▶ [DATA FOR THE TASK]
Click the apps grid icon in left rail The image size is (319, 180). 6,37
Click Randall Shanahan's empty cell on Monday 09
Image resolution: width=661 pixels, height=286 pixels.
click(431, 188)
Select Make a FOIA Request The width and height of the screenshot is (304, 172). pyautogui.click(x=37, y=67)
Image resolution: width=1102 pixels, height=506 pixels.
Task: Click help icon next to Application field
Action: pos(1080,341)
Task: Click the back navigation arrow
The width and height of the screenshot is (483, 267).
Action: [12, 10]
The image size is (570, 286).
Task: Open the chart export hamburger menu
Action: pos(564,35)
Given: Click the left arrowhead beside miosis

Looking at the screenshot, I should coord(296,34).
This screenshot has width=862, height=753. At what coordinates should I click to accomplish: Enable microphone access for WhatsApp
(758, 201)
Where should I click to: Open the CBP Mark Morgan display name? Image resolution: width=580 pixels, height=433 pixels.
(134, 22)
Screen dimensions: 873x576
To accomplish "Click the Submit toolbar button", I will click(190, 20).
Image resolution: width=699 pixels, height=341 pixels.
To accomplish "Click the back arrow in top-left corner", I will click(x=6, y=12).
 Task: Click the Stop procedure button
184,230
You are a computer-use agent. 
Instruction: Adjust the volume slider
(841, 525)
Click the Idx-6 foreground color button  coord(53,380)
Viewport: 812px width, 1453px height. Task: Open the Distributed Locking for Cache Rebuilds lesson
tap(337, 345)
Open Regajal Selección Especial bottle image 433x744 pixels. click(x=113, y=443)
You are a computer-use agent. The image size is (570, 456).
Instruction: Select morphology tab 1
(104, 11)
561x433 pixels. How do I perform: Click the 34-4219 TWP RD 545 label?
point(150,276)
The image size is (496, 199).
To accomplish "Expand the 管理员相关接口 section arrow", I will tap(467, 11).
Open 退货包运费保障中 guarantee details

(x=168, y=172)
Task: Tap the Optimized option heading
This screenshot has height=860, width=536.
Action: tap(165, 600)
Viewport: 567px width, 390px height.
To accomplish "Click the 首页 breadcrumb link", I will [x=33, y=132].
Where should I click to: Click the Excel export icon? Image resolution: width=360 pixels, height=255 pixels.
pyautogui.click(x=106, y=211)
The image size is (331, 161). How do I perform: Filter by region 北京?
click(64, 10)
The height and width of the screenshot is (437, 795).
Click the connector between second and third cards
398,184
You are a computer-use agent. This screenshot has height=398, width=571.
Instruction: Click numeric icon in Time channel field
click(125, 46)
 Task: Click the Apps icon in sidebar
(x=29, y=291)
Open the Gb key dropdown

▶ [WHAT YOU SHOULD DO] In the listing above, find the line containing "Viewport: 567px width, 390px height." and the line containing "You are a computer-use agent. This", then quote both, plus every line between them, exactly as written.

▶ [SOLVED PROBLEM]
Viewport: 567px width, 390px height.
To accomplish "Click the 首页 breadcrumb link", I will [x=33, y=132].
Where should I click to: Click the Excel export icon? Image resolution: width=360 pixels, height=255 pixels.
pyautogui.click(x=106, y=211)
The image size is (331, 161). How do I perform: Filter by region 北京?
click(64, 10)
The height and width of the screenshot is (437, 795).
Click the connector between second and third cards
398,184
You are a computer-use agent. This screenshot has height=398, width=571.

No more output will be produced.